Now any GOP insider could tell them McCain's support for the war is one of the key stances that is keeping McCain afloat with the base of the party. One has to wonder if Mitchell and Gregory are just having the same conversation with themselves and coming to the same inaccurate conclusions.
The following is the full segment as it aired on the April 9th Today show:
Matt Lauer: "Now to Decision 2008. The Republicans call their party the GOP, it stands for the Grand Old Party but many of the faithful are not feeling too grand these days. NBC's chief White House correspondent David Gregory has more on that story. David, good morning to you."
[On screen headline: "Curbed Enthusiasm, Tough Times For the GOP."]
David Gregory: "Good morning, Matt. It's true. From the White House to the campaign trail this is a difficult time to be a Republican, even as the '08 candidates jockey for advantage one GOP operative says of the party faithful, there is a quote, 'morale deficit.' With the country at war in Iraq, an unpopular president and a GOP presidential field outperformed by the Democrats in the money primary Republicans are in desperate search of a turnaround."
Byron York, The National Review: "With the exception of two successful Supreme Court nominations, for Republicans things have been all downhill since the 2004 election. Katrina and then Iraq, Iraq, Iraq."

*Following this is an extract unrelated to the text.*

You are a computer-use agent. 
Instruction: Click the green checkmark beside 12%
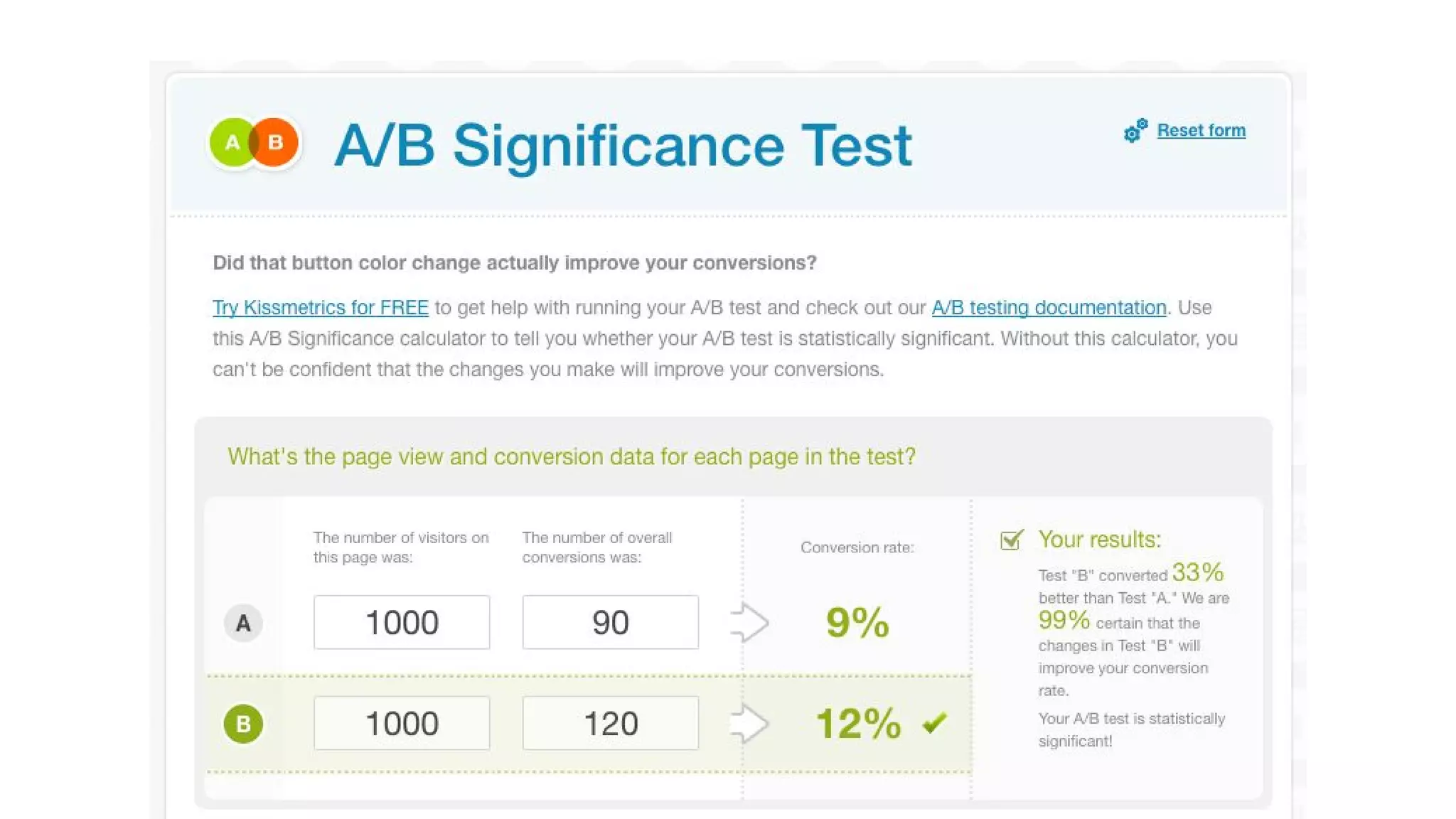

Gregory: "The party's top contenders for the White House in '08 have been knocked off their stride with polls showing a majority of Republicans dissatisfied with their choices for president. John McCain has lost ground in the polls because of his support for the Iraq war. He made matters worse during a recent trip to Iraq suggesting that Baghdad had become safe enough to walk around, a claim undermined by pictures of heavy security accompanying the Arizona senator to a local market. In an interview with 60 Minutes, Sunday, McCain admitted it was an overstatement."
Sen. John McCain: "Of course I'm gonna, I'm gonna misspeak and I've done it on numerous occasions and I probably will in the future. I regret that."
Rudolph Giuliani: "I feel I made a mistake in recommending Bernie Kerik to the President."
Gregory: "Though still the frontrunner Rudy Giuliani has seen questions about his relationship to embattled former New York police chief Bernard Kerik as well as criticism about his views on social issues affect his standing. Mitt Romney had a strong showing in the money primary hauling in $20 million only to see that overshadowed by a campaign claim-"
Mitt Romney: "I purchased a gun when I was a young man. I've been a hunter, pretty much all my life."
Gregory: "-that turned out to be untrue."
Romney: "I'm not a big game hunter."
Gregory: "His campaign said he had been hunting only twice."
Gregory: "For months Republicans have been in foul mood. A poll from the Pew Research Center found that only 35 percent of Americans consider themselves Republicans while 50 percent identify with the Democrats. Five years ago the parties were even with 43 percent. And in campaign '08's first quarter fundraising drive Democrats out-raised Republicans $80 million to $50 million."
Rich Galen, Republican strategist: "Well I think the fundraising reports, as one indication, show clearly that Democrats are more excited about what's coming down the pike than Republicans seem to be at this exact moment."
Gregory: "If there is a chance for GOP unity White House officials hope it will come around the issue of funding for the war in Iraq. The President has said that Democrats who want to end the war with a deadline for troop withdrawal are short-changing U.S. forces. Matt."